§ **TRAVAIL À RÉALISER**
Reproduisez intégralement, sans rien modifier, l'extrait source ci-dessous consacré à Pascal Bouyer.
*** EXTRAIT SOURCE ***
Pascal Bouyer, passionné par le thème de la mystique dans la littérature et plus spécialement par le monisme du Vedanta, avait choisi comme sujet d’étude pour son Master Recherche en Littérature Comparée Stephen Jourdain ; le livre est né de ce travail universitaire. Inconditionnel de Nisargadatta Maharaj, P. Bouyer a entretenu avec Ramesh Balsekar des échanges fructueux et déterminants pour la compréhension de son enseignement sur la non-dualité.
*** DONNÉES ***
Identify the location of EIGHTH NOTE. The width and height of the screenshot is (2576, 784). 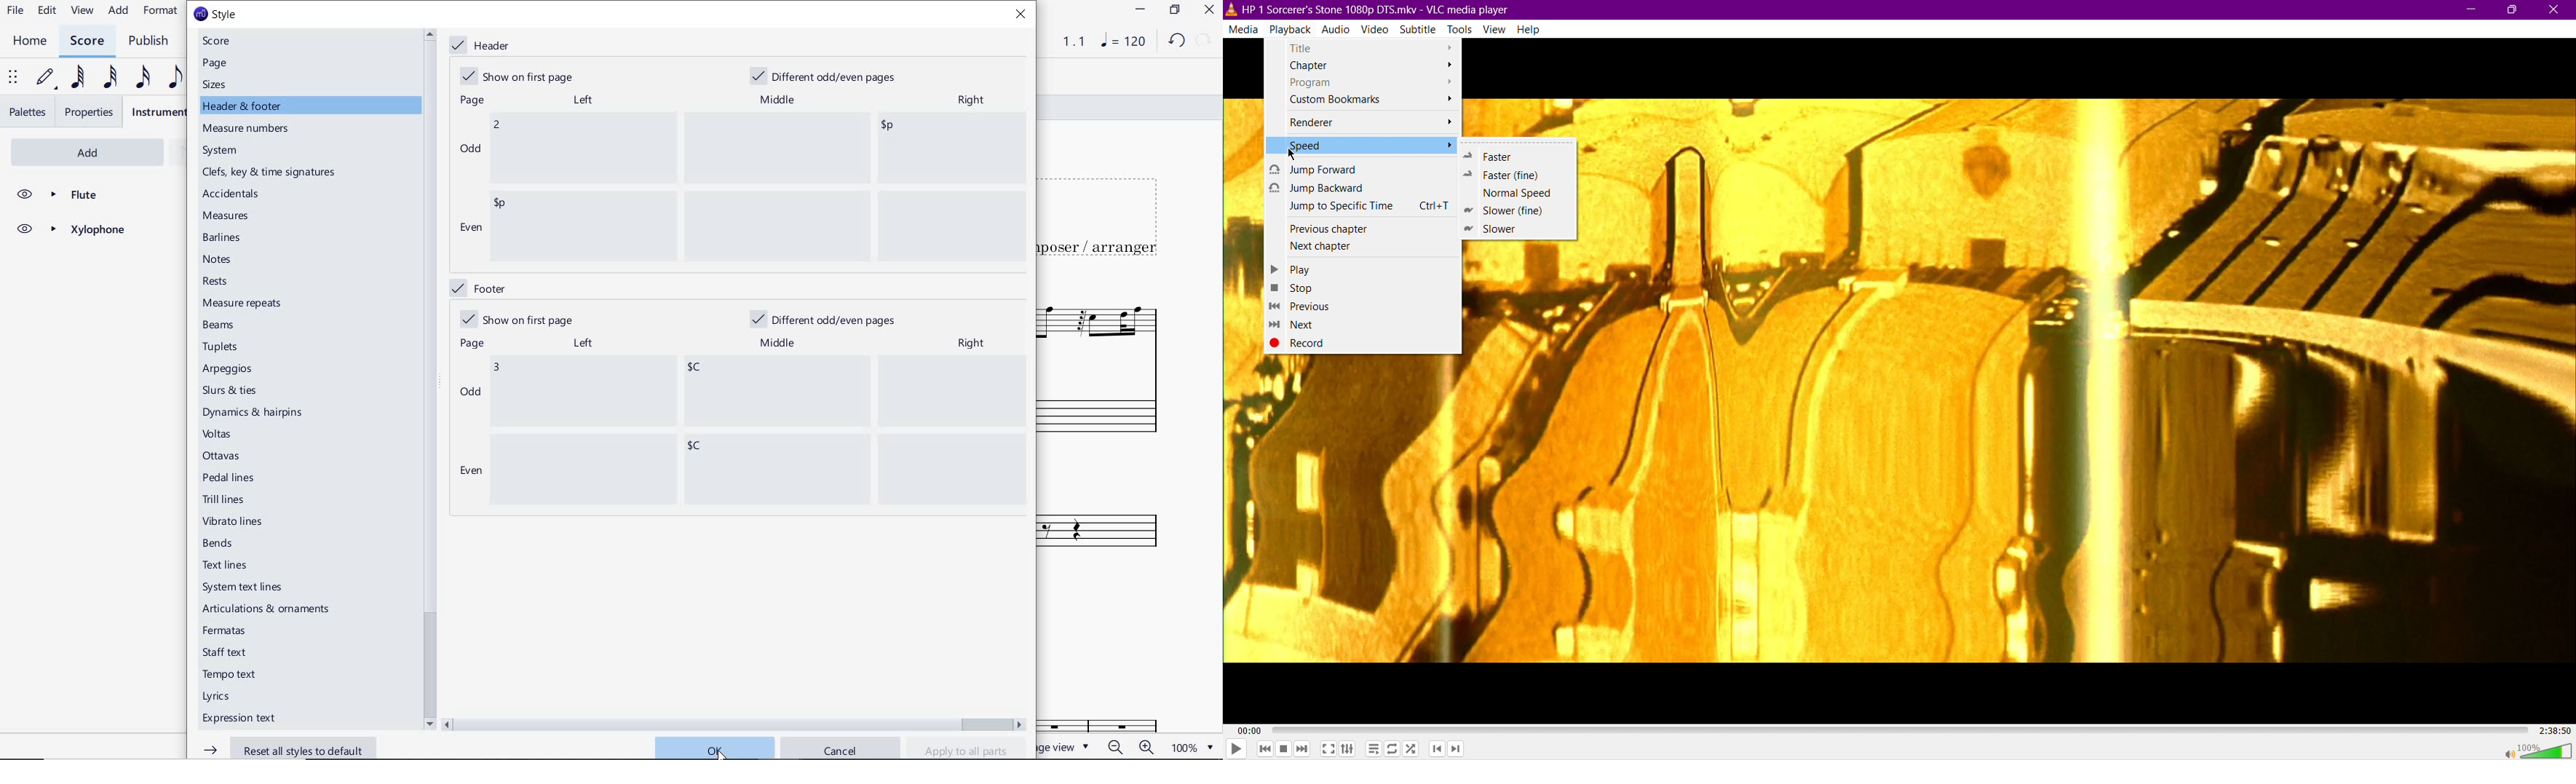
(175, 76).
***
*** DONNÉES ***
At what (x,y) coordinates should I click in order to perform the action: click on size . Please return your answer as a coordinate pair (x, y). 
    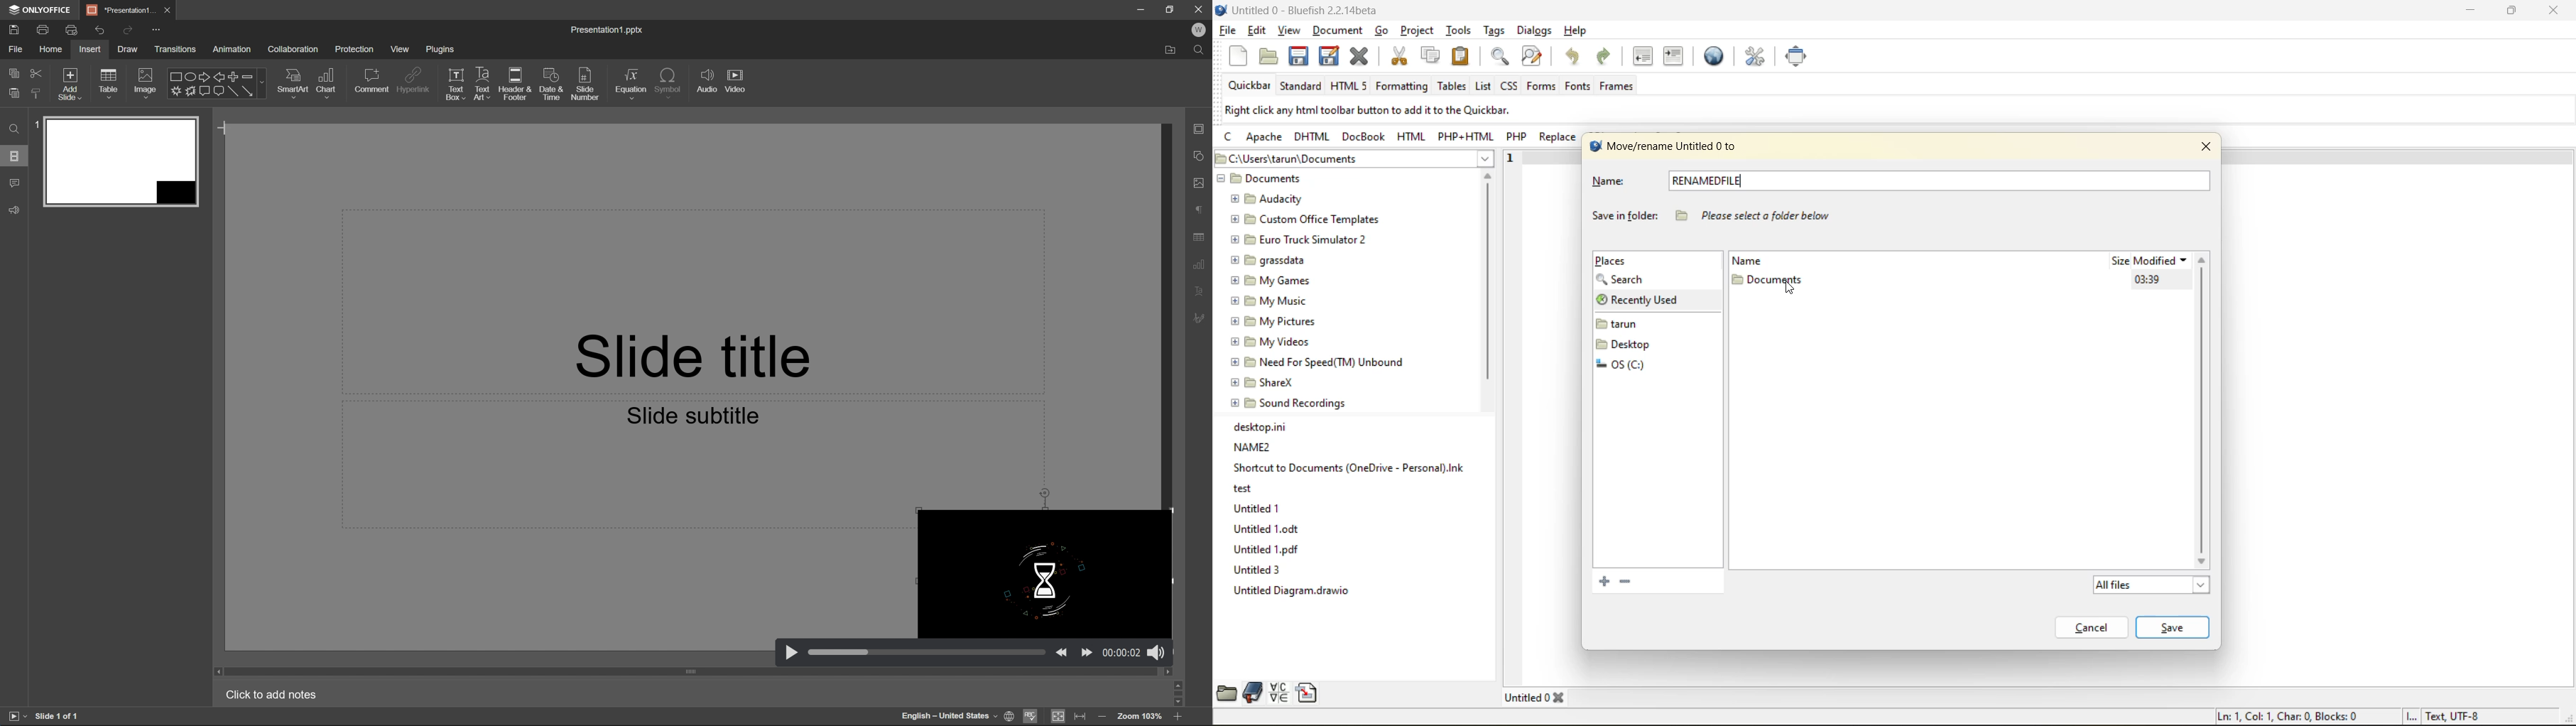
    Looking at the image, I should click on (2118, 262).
***
§ **RÉPONSE FINALE**
Pascal Bouyer, passionné par le thème de la mystique dans la littérature et plus spécialement par le monisme du Vedanta, avait choisi comme sujet d’étude pour son Master Recherche en Littérature Comparée Stephen Jourdain ; le livre est né de ce travail universitaire. Inconditionnel de Nisargadatta Maharaj, P. Bouyer a entretenu avec Ramesh Balsekar des échanges fructueux et déterminants pour la compréhension de son enseignement sur la non-dualité.